Clear Cell Sarcoma (CCS) is a malignant tumor caused by a t(12;22) translocation in cells of mesenchymal linage, and leads to the expression of a particular oncogene, EWS-ATF1. While studies in mouse models have confirmed the role of EWS-ATF1 in causing malignant transformation, we know very little about the genetic and epigenetic events succeeding the expression of this chimeric protein. In particular, we do not know if the effect EWS-ATF1 has on chromatin resembles that of EWS-FLI1, the oncogene responsible for Ewing’s sarcoma, as both proteins contain the same EWS sequence.
The ATF1 portion of the CCS oncogenic protein is a transcriptional factor of the basic helix-loop-helix leucine-zipper family. When fused with EWS, we do not know if it maintains the same target genes as well as the same enzymatic role, nor do we know if the habitual signaling control that regulates its activity changes in a significant way.

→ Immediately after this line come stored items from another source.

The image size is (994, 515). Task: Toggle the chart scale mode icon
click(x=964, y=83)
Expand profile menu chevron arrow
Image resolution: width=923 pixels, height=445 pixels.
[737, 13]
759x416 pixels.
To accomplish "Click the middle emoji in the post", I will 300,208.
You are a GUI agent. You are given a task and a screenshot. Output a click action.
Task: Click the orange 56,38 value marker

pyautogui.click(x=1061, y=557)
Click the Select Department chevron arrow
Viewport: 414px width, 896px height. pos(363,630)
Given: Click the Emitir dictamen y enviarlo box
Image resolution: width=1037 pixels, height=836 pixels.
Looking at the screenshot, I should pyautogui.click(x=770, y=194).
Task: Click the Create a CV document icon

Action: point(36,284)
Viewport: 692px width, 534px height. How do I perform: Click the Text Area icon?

We plan to perform a set of experiments, first with the purpose of testing the recruitment of EWS-ATF1 on the chromatin, then measuring the activity of the BAF remodeling complex (as shown with EWS-FLI1) and finally determining the transcriptional role of ATF1 in CCS.
The argument of this thesis is the description of the project that allowed the construction of a molecular toolbox composed of lentiviral vectors capable of transducing EWS-ATF1 mutants targeting the functional parts of both moieties of the chimera in CCS models.